Like a novelist, a nonfiction writer can engage the reader’s imagination through the use of the five senses.
☐ Vivid details enhance the reader’s understanding and highlight key points.
We usually think of this kind of detail as being visual. The shape of someone’s eyeglasses, the colors of the flowers in a garden, or the clutter on a desk.
In Writing Tools: 50 Essential Strategies for Every Writer, Roy Peter Clark gives the example of a news story in which reporter Christopher Scanlon described a light switch taped in the ON position by a mother whose daughter was missing. The light was for the front porch, and the mother had determined it would stay on until her daughter came home. That one visual — a light switch covered by a piece of tape — encapsulates the tragedy.
The other senses, though often overlooked, are just as important as sight.
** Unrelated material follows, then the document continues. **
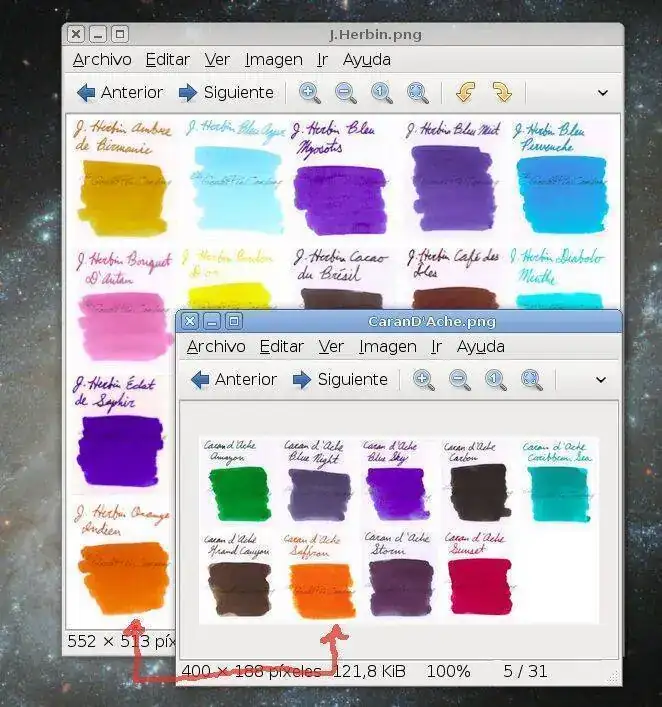Set normal size in the J.Herbin window
Screen dimensions: 662x707
[382, 93]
Hampton Sides, author of Hellhound On His Trail, which describes the manhunt for Martin Luther King Jr.’s killer, told the Mayborn literary nonfiction conference, “… the prison bakers at the Missouri state pen interviewed after Ray’s escape said they … liked to work in the bakery because it smelled so good in there … minutes before Ray’s escape, they had just pulled 65 loaves of bread from the oven.”
Here’s how Sides used that information in his book:
The prison bakers sweated in the glare of the ovens…they’d prepared more than sixty loaves, and now the kitchen was redolent with the tang of yeast …”
We all know that smell. You’re may be thinking of it right now. Smell is a powerful sensation that often triggers memories. Yet writers employ it far too seldom.
All Sides did was extrapolate the sensory detail from his research. Bakery plus fresh-baked bread equals “tang of yeast.” That kind of detail rivets things in people’s memory. That’s why we want to use them. For more on this, review my post “Engage all the senses in your novel.”
You do want to ensure that your details are relevant. As I said in that post, “Don’t distract the reader by putting in irrelevant sensations just to tick an item off a list.” But if, like Sides, you can discover a sensory detail that’s integral to the scene, use it.